* _REQUIRED WORK_
Edit the material below by replacing "screenshot" with "screen image" wherever it occurs, keeping everything else unchanged. Omit the pictures from your answer.

--- THE RECORDS ---

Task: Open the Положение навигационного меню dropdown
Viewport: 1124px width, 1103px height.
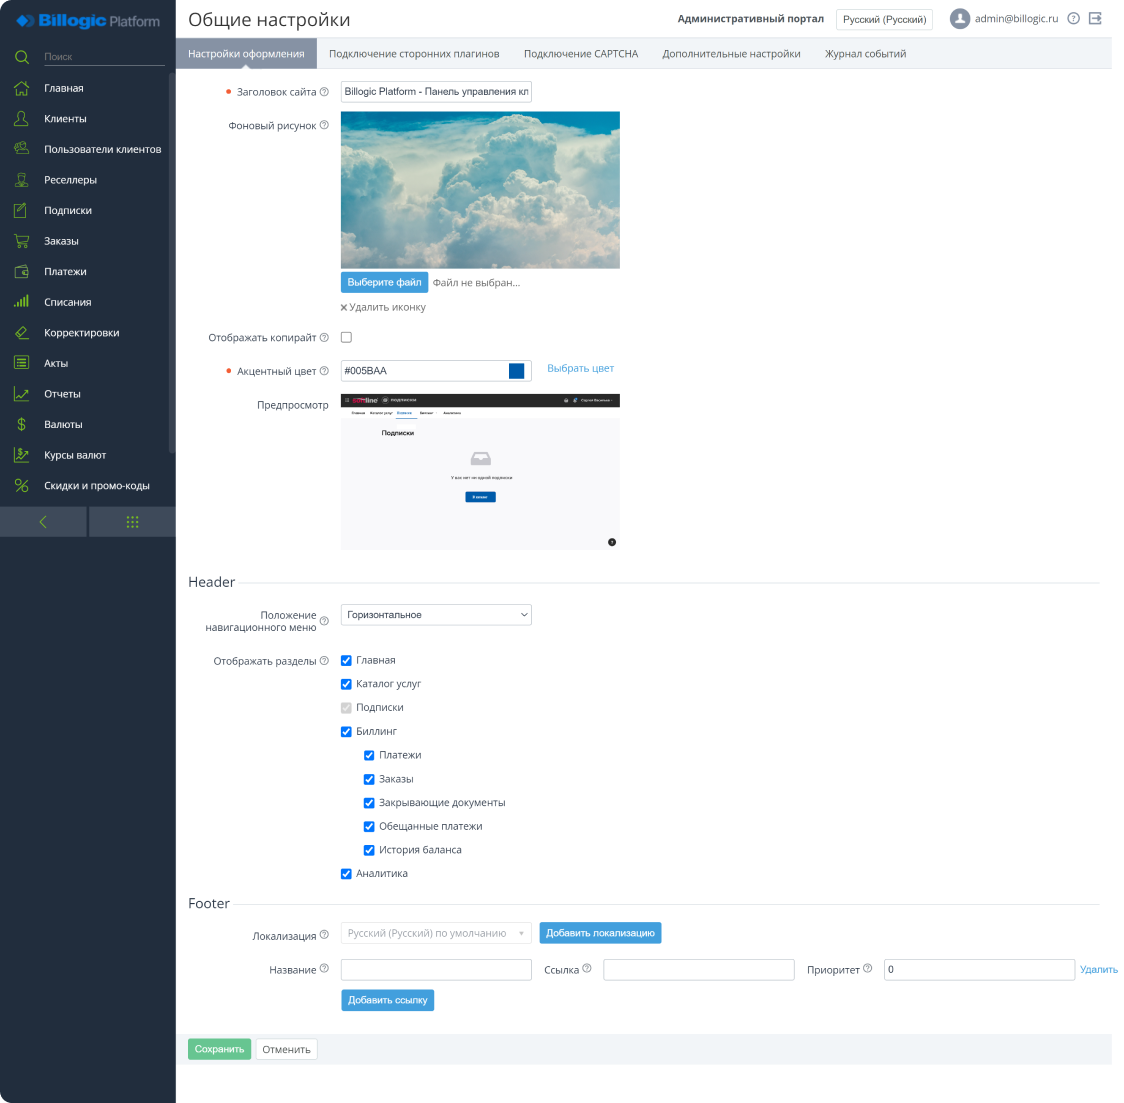Action: tap(436, 614)
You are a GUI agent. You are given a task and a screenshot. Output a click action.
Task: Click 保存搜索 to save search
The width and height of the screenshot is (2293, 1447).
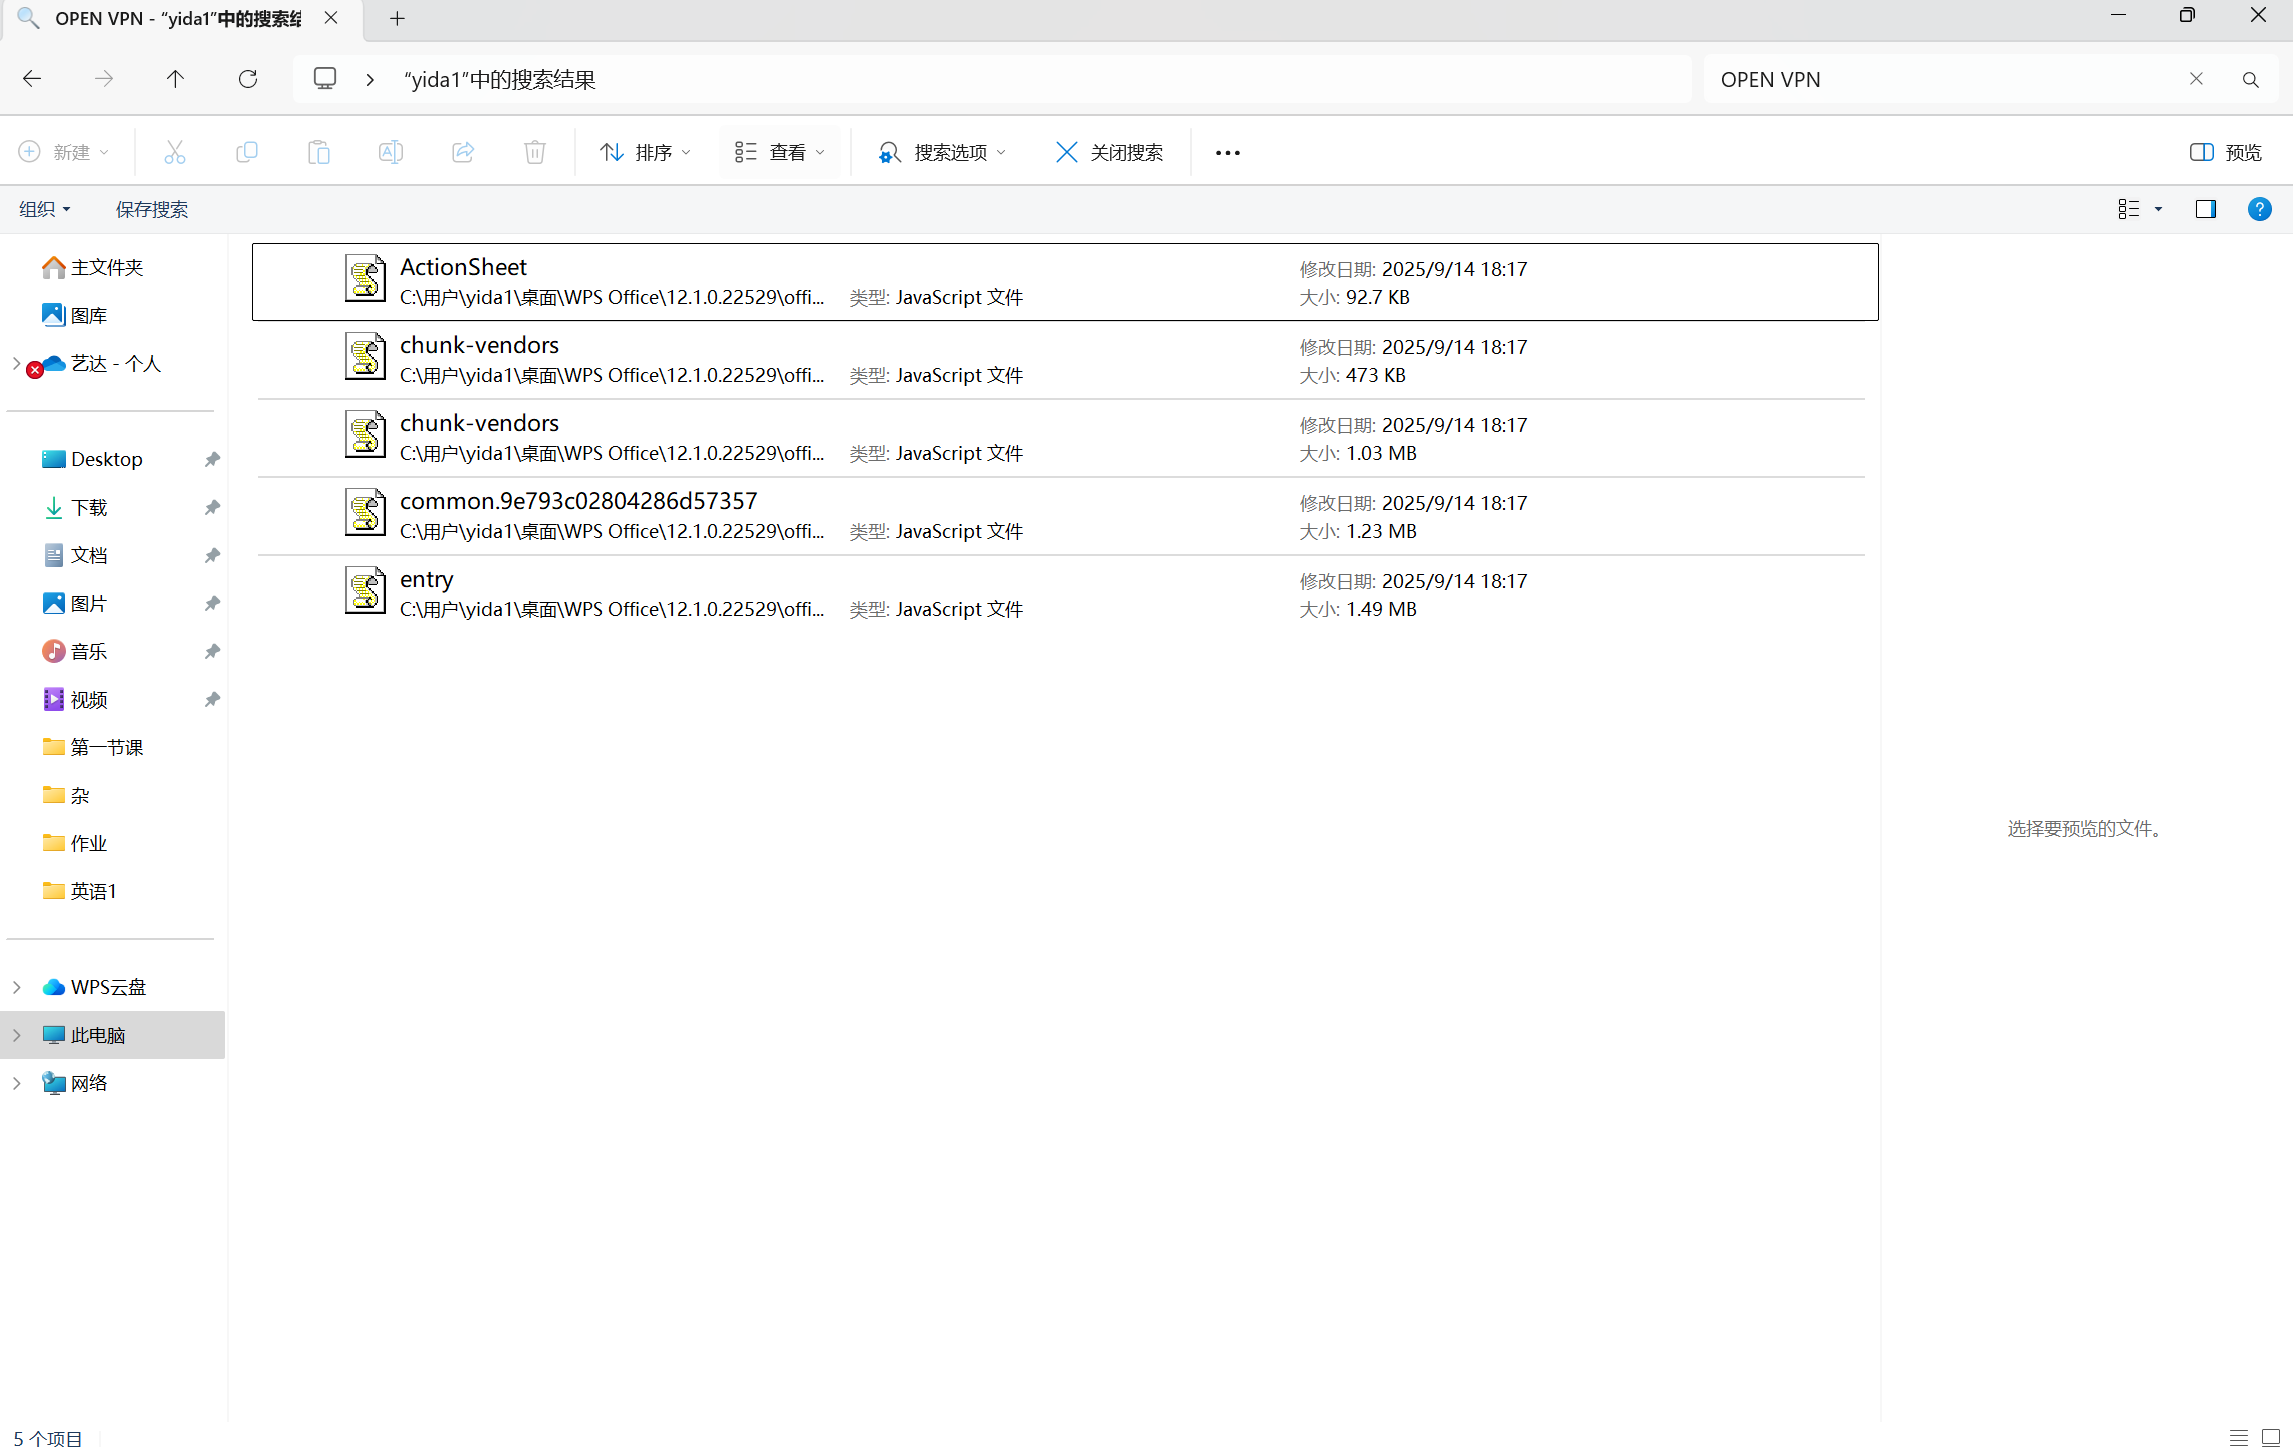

---

* _WRITTEN RESPONSE_
Task: Open the Положение навигационного меню dropdown
Viewport: 1124px width, 1103px height.
Action: tap(436, 614)
You are a GUI agent. You are given a task and a screen image. Output a click action.
Task: Click 保存搜索 to save search
The width and height of the screen image is (2293, 1447).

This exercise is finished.